- Vorgegebener Text -
****

Wenn ich heute Angst spüre, ist sie nicht mehr so intensiv, sie lässt in der Regel recht schnell nach und ich fühle mich nicht länger von ihr erdrückt oder überfordert.
Dafür musste ich lediglich meinen Umgang mit der Angst ändern. Und genau dazu möchte ich auch Dich mit diesem Beitrag anregen.
Was sich beispielsweise für mich verändert hat
Ich hatte vor allem Möglichen Angst, beispielsweise zu enttäuschen und enttäuscht zu werden (hier kannst Du anschließend mehr über einen konstruktiven Umgang mit Enttäuschungen erfahren). Vieles belastete mich und ich versuchte meine Ängste zu verdrängen. Doch erst als ich nach und nach lernte, wie ich auf eine hilfreiche Art und Weise mit meiner Angst umgehen kann, begriff ich, was sie mir mitzuteilen hatte.
Beispielsweise war meine permanente Angst, was andere über mich denken könnten, letztlich eine Angst, dass ich nicht liebenswert sein könnte, und ein Spiegelbild meiner tiefen Sehnsucht dazu gehören zu wollen. Ironischerweise erlebe ich tiefe, nährende Verbindungen erst, seitdem ich mehr und mehr entdecke, wer ich wirklich bin, und mich traue, mein wahres Wesen auch anderen gegenüber zu zeigen.

****

- Datensätze aus einem Datenbestand -

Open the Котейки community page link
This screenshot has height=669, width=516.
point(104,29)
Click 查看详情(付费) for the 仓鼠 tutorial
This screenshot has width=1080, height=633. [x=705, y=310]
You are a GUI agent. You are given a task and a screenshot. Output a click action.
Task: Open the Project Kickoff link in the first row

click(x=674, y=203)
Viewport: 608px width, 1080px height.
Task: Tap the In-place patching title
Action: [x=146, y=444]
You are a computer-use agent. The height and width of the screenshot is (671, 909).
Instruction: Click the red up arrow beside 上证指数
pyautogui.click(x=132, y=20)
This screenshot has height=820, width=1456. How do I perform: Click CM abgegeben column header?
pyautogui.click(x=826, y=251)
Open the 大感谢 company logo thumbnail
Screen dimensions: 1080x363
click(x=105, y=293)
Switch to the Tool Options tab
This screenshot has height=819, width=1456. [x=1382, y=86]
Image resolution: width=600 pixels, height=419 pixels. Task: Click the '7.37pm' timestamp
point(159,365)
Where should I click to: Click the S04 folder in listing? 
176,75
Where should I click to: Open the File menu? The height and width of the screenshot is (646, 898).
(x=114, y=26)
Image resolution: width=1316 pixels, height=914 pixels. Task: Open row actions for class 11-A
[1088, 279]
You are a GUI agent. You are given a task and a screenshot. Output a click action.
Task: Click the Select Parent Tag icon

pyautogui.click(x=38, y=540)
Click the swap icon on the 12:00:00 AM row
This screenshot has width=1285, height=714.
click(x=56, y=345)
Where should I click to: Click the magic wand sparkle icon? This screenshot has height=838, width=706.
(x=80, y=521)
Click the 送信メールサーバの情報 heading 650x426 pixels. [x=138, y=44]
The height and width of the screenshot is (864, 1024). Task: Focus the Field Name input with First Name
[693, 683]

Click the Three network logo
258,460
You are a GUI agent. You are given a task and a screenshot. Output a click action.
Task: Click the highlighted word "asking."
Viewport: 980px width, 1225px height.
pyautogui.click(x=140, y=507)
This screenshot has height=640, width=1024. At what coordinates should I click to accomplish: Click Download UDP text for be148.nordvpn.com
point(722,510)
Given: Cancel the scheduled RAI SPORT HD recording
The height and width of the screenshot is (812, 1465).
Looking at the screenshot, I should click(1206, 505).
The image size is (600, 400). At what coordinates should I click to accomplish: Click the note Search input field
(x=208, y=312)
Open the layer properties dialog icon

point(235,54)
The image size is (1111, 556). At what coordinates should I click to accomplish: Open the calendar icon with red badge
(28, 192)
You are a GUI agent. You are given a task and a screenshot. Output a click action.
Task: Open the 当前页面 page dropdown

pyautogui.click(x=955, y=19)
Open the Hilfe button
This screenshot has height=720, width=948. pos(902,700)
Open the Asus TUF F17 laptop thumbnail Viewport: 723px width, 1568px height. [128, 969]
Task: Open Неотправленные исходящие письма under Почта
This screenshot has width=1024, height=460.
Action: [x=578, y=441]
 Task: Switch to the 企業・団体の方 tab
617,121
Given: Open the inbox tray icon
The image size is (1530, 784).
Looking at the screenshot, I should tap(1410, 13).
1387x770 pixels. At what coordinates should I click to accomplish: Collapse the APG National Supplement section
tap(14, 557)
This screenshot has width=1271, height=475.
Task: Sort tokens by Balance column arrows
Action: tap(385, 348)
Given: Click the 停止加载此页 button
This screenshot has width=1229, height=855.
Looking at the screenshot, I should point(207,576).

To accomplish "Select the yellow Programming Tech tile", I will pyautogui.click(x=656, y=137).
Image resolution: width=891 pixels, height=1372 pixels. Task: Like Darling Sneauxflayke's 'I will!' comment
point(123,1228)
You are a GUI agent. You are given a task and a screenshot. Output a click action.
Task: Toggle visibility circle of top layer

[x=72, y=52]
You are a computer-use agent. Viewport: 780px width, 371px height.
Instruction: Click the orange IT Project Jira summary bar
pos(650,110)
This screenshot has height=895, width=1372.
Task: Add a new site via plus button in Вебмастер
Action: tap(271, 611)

****

- Aufgabe -
Übernimm aus dem Text über den Umgang mit Angst den Teil, der mit den Worten „Wenn ich heute“ anfängt und mit „erdrückt oder überfordert.“ schließt, Wort für Wort.

- Ergebnis -
Wenn ich heute Angst spüre, ist sie nicht mehr so intensiv, sie lässt in der Regel recht schnell nach und ich fühle mich nicht länger von ihr erdrückt oder überfordert.